Get iNews App with new looks!
Mode Gelap
Advertisement
Aa Text
Share:
Read Next : Putusan Praperadilan Roy Suryo Dibacakan, Puluhan Pendukung Padati PN Jaksel
Advertisement . Scroll to see content

Breaking News: Roy Suryo Menang Praperadilan, Penahanan Dinyatakan Tidak Sah

Selasa, 07 Juli 2026 - 13:43:00 WIB
Breaking News: Roy Suryo Menang Praperadilan, Penahanan Dinyatakan Tidak Sah
Tersangka fitnah terkait ijazah Jokowi, Roy Suryo. (Foto: Isra Triansyah)
Advertisement . Scroll to see content

JAKARTA, iNews.id - Hakim mengabulkan sebagian gugatan praperadilan yang dilayangkan tersangka fitnah terkait ijazah Presiden ke-7 RI Joko Widodo (Jokowi), Roy Suryo.
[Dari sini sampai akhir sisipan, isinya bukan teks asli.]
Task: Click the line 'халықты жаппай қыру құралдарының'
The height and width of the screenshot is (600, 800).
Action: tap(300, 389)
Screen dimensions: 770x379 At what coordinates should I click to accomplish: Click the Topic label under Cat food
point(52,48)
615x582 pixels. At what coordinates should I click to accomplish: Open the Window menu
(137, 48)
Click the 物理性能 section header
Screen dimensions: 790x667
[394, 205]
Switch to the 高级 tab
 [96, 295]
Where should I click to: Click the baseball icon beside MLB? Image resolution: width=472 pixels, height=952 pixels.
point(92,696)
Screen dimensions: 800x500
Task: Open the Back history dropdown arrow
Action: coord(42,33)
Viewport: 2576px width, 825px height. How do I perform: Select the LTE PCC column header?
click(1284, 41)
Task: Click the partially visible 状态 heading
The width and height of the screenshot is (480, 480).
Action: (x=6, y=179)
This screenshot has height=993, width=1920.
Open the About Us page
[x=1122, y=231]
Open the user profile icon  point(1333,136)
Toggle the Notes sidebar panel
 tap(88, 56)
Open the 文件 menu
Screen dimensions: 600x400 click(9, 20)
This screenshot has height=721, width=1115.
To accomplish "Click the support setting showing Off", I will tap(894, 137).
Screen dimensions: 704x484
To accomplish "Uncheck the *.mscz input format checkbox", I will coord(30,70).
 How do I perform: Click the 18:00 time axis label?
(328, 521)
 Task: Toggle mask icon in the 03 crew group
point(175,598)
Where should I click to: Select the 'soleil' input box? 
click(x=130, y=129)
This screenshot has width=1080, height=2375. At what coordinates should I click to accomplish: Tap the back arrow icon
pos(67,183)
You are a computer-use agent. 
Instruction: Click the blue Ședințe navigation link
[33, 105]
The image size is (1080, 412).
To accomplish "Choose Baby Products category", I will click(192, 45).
Putusan dibacakan dalam persidangan di Pengadilan Negeri (PN) Jakarta Selatan, Selasa (7/7/2026).

"Mengadili, mengabulkan praperadilan pemohon untuk sebagian," ujar hakim I Ketut Darpawan saat membacakan amar putusan.

Hakim menyatakan penggeledahan, penangkapan, hingga penahanan terhadap Roy Suryo tidak sah.

Dalam praperadilan, Roy Suryo menggugat penggeledahan, penangkapan, hingga penahanan yang dilakukan penyidik Polda Metro Jaya. Gugatan yang diajukan pada Senin (22/6/2026) lalu itu terdaftar dengan nomor registrasi perkara 99/Pid.Pra/2026/PN JKT.SEL.

Pihak tergugat adalah Pemerintah RI cq Kapolda Metro Jaya cq Dirreskrimum Polda Metro Jaya cq Kasubdit Kamneg cq Tim Penyidik dan Jaksa Agung cq Jampidum pada Kejagung cq Kejati DKI Jakarta.

Roy Suryo dan tersangka lain, Tifauzia Tyassuma alias Dokter Tifa ditangkap Polda Metro Jaya pada Jumat (19/6/2026). Keduanya sempat menjalani perawatan di RS Polri sebelum dilimpahkan ke Kejaksaan Negeri (Kejari) Jakarta Selatan.

Penahanan keduanya pun ditangguhkan. Kejari Jakarta Selatan mengungkapkan sejumlah alasan tidak menahan Roy Suryo dan satu tersangka lain yakni Tifauzia Tyassuma alias Dokter Tifa dalam kasus tersebut.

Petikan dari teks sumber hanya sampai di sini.